Dr. Brady Deaton: Welcome to FARE Talk, where we set out to provide enduring discussions on contemporary topics relevant to our economy with particular emphasis on food, agriculture, and the environment. My name is Brady Deaton, Jr., of the Department of Food, Agriculture, and Resource Economics at The University of Guelph. I'll be your host. Today, Dr. Glen Fox and I will be discussing his long-standing interest and research on property rights. Glen is an agricultural economist at the University of Guelph. He was recently honored as a fellow of the Canadian Agriculture Economic Society and his fellow address, recently published in the Canadian Journal of Agriculture Economics. This address will be linked to this podcast. Glen, welcome to FARE Talk.


Dr. Glenn Fox: Thanks Brady.


Brady: In your paper, you point out the many long-standing controversies in agriculture and natural resource policies are really debates about the nature of property rights. That's the issue that I want to tackle in today's podcast, but before I do, I wonder if there's some kind of story or anecdote that you can give that kind of sets the stage for our listeners.


Glenn: I started working on this topic about 20 years ago, actually, Brady, with one of my master's students named Mike Ivy. And Mike and I were interested in a topic which had become sort of visible or had emerged in importance in the late 1980s, in the early 1990s on the question of when or under what circumstances does a regulation become so costly or so burdensome to a landowner to become the equivalent of a taking, to become tantamount to expropriation.

And so we started to read legal literature, economic literature, read some case law, and we very quickly were confronted with a paradox. And the paradox was that most of the literature, whether or it was being written by economists or by lawyers or by political scientists or ethicists, dealt with a small number of cases typically that had gone to the U.S. Supreme Court.

They used apparently the same words and concepts, but when they got to the punchline, this critical question, does regulation constitute a taking, the answers were all over the map. And we had a great deal of difficulty figuring out why when there's only so many cases and they appear to all be using the same words, that the interpretations or the conclusions could be so divergent.

And after staring at this for a while, we realized that there was something else behind the scenes. And the something else behind the scenes was that each of the authors was invoking a different theory of property rights. And initially we identified three different theories of property rights. Subsequently, we've refined that and now have a list of five theories of property rights that I think exist in work that economists do, but also that legal theorists do.

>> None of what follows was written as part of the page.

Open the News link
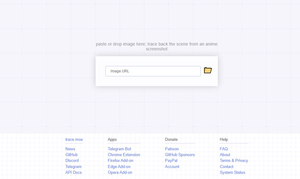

And the five are: classical liberalism, pragmatism, utilitarianism, legal positivism, and then modern libertarianism.


Brady: Now in the regulatory [inaudible 00:03:10] situations in the United States there's this reference to the Constitution. So, the Fifth Amendment of the Constitution. In the Canadian context, is there something like the Fifth Amendment there?


Glenn: That's a good point. The reason that this word "takings" came up, the reason it's in this literature is because of the one clause referred to as the "takings" clause in the Fifth Amendment to the U.S. Constitution. There is no equivalent to a "takings" clause in Canadian constitutional law. There is another paradox and this is still something that puzzles me today and I don't have a good answer to this is that while there is a "takings" clause in the U.S., there is not a "takings" clause in Canadian constitutional law. The practice has generally been in Canada, when regulations have been found to be excessively burdensome that property owners were compensated whereas the practice in the United States under "takings" clause has been generally that property owners have not been compensated when they've subject to certain types of regulations. So that's a bit of a mystery to me, but -


Brady: I mean I think one of the [00:04:18] in our area, one of the things you hear referenced a lot is this Crow rate subsidy. And that's an example of where farmers or landowners were ultimately compensated for the fact that their guarantee of basically lower shipping rates was taken away by an act. Is that something that comes up in your understanding of this topic and kind of contrasting the U.S. situation with Canada?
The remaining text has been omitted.